In the anniversary essay below, list every quoted phrase given as an example of the cultural pessimism of the 1990s, together with the name each one is attributed to.

Selected extract –
+++

Older & Wiser?


Published September 26, 2005

The Weekly Standard, Volume 011, Issue 01

The first issue of The Weekly Standard appeared in September 1995, partway through the Clinton administration, and less than a year after the Republican victory in the congressional elections of 1994. The pressing foreign policy issue of the day was Bosnia. The world seems a very different place today. To mark the magazine’s 10th anniversary, the editors invited several contributors to reflect on the decade past and, at least indirectly, on the years ahead. More specifically, we asked them to address this question: “On what issue or issues (if any!) have you changed your mind in the last 10 years- and why?” Their responses follow.


OPTIMISM AND PESSIMISM were both easy to come by in the 1990s, when this magazine was born. The optimism was largely technological: the birth of the Internet, the beginnings of the biotech revolution, the age of turning work into play, the promise of great wealth overnight. The pessimism was largely cultural: Gertrude Himmelfarb wrote of the “de-moralization of society,” Robert Bork of “slouching toward Gomorrah,” First Things of “the end of democracy,” William Bennett of the “broken hearth.” Times were good, but many good conservatives felt miserable. American creativity seemed boundless, but the American character seemed questionable. On September 10, 2001, the cover of this magazine declared “Farewell to American Greatness,” with little reason to believe that “compassionate conservatism” would inspire its return.

One day later, everything changed, or so we thought. Techno-optimism turned into techno-fear: We worried that our inventions were coming back to destroy us, and that the destructive power of four conventional airplanes would soon be followed by the apocalyptic power of weapons of mass destruction. Cultural despair, meanwhile, gave way to cultural resolve: We affirmed that our modern way of life was not only worth defending at home but worth promoting abroad. By October 8, 2001, the cover of this magazine was already making “The Case for American Empire,” with growing reason to believe that President Bush would embrace the twin tasks of regime change and nation-building that he had rejected one year earlier as a candidate.

In truth, of course, not everything changed overnight. The American belief that technology can set us free remains in force, as we look to embryo research, mood-altering drugs, and genetic self-control to perfect the imperfections of human life. The reasons to worry about American modernity still exist–divorce is still rampant, human cloning is around the corner, pornography is available on our cell phones, and the elite universities remain havens for mediocre minds with oversized egos and fragile spines.

But the political moment has indeed changed, and so have the responsibilities of being a governing conservative. Even as many “neocons” still worry about the problems of modern progress, they rightly embrace America’s special obligation to defend modern life against its mortal enemies. Even as many conservatives oppose excessive modernism at home (seeing Judeo-Christian religion as a corrective), they rightly celebrate the birth of modernism abroad (seeing many radical Islamic institutions as the problem). And even as many virtue-loving Americans lament the excesses of freedom in our everyday lives (the “right” to abortion being paradigmatic), they rightly celebrate the benefits of freedom in our political regime.

+++

Records from a data source:
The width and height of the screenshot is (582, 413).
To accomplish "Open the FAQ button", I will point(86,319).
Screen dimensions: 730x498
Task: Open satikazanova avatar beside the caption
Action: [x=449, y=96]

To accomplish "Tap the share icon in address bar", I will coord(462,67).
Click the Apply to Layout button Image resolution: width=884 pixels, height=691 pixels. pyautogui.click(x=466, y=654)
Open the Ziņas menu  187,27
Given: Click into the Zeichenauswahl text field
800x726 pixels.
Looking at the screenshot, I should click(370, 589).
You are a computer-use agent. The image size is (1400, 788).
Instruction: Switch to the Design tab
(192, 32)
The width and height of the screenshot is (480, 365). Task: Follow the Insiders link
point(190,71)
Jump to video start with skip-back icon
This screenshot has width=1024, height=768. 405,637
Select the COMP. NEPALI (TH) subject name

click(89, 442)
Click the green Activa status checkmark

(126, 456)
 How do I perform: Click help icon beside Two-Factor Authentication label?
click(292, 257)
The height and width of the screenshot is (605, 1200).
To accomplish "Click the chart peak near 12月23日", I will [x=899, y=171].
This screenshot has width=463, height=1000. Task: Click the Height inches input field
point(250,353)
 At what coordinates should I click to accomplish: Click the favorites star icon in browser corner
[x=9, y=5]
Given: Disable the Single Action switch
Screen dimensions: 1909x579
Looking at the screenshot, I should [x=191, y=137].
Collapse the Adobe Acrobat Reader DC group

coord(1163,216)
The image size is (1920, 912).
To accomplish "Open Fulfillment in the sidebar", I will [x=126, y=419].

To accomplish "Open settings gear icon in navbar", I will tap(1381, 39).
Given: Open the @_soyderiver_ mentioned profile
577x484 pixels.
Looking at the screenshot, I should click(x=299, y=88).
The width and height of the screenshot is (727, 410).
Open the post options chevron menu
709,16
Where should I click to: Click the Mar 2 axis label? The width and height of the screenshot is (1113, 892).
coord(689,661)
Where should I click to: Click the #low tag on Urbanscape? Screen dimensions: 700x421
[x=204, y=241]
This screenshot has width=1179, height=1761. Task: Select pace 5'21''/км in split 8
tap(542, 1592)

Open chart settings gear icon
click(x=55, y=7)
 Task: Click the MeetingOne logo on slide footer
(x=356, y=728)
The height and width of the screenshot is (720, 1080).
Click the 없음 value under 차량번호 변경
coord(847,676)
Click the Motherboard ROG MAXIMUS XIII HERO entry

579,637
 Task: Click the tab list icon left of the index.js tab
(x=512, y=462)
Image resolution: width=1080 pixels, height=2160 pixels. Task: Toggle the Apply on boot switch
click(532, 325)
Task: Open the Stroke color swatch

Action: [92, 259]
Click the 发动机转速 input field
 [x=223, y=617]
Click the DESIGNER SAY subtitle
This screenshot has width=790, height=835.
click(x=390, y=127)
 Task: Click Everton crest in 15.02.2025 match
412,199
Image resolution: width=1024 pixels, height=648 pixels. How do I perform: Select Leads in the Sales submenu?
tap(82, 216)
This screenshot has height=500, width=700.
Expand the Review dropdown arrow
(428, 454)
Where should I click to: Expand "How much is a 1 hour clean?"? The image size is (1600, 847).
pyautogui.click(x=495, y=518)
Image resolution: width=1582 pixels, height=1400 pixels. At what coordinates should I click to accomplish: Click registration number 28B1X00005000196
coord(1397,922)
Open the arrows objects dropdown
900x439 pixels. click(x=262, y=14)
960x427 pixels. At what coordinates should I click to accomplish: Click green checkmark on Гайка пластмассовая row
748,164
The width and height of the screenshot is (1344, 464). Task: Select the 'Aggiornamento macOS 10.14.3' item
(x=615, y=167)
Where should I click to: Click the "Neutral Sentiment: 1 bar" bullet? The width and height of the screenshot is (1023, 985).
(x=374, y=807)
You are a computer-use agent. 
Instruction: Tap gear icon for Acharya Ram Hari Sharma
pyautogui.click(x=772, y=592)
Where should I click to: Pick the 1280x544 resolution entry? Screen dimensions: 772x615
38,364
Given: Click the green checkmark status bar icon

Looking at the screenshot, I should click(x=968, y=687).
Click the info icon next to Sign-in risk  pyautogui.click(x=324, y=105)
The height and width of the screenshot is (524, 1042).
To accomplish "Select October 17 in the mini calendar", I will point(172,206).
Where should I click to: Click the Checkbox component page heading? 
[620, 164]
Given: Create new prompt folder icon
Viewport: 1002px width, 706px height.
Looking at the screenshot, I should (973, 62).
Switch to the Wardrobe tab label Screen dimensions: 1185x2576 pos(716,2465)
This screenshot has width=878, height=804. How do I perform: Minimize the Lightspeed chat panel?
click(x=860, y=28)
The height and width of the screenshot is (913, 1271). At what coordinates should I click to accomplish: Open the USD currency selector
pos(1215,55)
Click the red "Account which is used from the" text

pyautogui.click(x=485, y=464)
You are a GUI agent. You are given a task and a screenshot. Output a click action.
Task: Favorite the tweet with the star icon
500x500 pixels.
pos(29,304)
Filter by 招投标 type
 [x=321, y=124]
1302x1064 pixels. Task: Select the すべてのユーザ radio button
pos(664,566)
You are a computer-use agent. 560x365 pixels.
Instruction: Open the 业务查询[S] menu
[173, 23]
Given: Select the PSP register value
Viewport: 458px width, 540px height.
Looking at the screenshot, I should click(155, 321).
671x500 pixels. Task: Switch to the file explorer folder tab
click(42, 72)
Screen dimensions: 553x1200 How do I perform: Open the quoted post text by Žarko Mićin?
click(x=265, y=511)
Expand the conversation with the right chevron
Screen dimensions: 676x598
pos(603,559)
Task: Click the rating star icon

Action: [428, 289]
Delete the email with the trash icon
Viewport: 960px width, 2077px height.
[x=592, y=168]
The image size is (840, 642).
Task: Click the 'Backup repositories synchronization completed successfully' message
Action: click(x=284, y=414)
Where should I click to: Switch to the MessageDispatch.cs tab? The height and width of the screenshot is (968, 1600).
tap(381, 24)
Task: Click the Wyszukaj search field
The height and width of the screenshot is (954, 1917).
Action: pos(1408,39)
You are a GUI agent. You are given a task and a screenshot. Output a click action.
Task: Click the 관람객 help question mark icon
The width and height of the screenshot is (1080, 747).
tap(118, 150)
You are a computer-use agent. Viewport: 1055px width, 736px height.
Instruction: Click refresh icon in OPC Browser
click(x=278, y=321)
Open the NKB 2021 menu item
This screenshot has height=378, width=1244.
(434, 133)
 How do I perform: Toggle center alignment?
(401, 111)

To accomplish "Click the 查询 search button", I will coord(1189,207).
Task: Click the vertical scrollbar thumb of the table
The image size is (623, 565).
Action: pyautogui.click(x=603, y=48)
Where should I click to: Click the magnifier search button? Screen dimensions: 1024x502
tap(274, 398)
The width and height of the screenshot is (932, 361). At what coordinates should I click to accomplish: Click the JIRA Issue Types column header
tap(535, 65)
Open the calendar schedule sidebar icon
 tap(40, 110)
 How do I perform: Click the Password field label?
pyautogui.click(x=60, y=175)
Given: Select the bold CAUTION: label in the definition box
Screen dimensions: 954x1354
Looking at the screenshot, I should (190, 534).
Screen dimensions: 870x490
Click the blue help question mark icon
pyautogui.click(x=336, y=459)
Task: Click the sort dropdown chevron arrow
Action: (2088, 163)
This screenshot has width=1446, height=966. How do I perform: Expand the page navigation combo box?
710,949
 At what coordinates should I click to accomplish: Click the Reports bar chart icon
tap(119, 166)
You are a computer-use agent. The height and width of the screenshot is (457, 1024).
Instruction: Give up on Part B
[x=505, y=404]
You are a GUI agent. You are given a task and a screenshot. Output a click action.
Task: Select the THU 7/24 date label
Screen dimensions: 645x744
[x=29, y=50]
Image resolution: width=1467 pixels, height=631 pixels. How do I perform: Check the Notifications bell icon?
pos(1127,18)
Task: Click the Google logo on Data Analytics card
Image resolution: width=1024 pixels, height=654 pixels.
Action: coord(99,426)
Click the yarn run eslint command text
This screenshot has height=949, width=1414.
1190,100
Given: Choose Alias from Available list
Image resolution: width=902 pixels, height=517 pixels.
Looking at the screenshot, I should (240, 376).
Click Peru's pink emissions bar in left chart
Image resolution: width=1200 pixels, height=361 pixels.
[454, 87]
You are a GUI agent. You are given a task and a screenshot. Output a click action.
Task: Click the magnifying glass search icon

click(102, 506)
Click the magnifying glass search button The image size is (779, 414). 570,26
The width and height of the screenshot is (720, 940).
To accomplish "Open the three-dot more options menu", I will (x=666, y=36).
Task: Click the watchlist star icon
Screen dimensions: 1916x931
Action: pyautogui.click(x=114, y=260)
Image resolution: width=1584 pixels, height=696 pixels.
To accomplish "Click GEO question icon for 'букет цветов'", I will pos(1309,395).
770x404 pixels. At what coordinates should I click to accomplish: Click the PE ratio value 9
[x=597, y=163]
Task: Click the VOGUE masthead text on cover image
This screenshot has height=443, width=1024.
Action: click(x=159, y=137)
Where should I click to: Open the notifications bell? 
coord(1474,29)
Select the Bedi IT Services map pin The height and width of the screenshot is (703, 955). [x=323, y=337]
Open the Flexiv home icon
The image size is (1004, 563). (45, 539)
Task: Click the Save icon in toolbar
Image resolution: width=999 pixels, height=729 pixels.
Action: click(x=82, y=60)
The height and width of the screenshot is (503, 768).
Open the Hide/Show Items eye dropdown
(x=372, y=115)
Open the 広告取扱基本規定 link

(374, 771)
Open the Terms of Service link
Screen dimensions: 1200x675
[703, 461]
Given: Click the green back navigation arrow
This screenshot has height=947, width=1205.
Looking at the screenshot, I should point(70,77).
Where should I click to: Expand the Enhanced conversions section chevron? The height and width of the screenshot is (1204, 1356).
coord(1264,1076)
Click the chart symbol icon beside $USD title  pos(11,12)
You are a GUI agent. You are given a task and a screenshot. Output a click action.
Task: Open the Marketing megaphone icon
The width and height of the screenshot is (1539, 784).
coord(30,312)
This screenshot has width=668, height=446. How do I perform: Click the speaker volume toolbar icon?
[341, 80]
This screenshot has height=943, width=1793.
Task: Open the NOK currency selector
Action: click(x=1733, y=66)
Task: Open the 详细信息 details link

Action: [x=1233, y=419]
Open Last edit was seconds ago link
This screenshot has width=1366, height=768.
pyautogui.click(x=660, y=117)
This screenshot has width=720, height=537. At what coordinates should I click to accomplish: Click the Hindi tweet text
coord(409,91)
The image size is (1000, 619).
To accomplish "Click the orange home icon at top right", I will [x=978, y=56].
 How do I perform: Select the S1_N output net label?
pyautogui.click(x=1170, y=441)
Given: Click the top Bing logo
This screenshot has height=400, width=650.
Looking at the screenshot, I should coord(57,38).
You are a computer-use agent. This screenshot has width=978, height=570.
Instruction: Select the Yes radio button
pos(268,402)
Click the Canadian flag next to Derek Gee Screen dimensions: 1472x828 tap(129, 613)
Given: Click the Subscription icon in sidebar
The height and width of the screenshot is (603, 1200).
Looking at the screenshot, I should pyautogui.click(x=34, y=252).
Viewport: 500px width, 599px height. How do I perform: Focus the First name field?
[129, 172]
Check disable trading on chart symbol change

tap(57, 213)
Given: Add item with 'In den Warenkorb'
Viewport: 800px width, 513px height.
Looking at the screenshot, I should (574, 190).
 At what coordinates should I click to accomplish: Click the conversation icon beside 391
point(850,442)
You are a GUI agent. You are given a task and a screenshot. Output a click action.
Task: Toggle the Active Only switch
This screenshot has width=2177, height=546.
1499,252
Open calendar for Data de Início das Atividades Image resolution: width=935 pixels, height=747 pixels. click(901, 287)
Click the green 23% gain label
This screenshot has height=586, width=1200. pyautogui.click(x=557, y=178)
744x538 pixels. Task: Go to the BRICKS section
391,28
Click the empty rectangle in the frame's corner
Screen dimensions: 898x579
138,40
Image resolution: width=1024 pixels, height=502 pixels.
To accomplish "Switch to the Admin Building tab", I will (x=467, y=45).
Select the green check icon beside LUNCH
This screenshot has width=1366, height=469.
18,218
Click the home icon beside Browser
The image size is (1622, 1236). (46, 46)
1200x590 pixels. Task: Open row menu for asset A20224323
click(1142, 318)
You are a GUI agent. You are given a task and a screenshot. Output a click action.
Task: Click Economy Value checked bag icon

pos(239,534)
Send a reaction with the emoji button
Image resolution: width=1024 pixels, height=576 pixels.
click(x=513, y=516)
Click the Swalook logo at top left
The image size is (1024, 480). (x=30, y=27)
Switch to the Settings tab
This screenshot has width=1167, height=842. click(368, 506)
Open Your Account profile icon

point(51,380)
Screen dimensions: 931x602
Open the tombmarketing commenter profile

+++

Answer box –
- "de-moralization of society": Gertrude Himmelfarb
- "slouching toward Gomorrah": Robert Bork
- "the end of democracy": First Things
- "broken hearth": William Bennett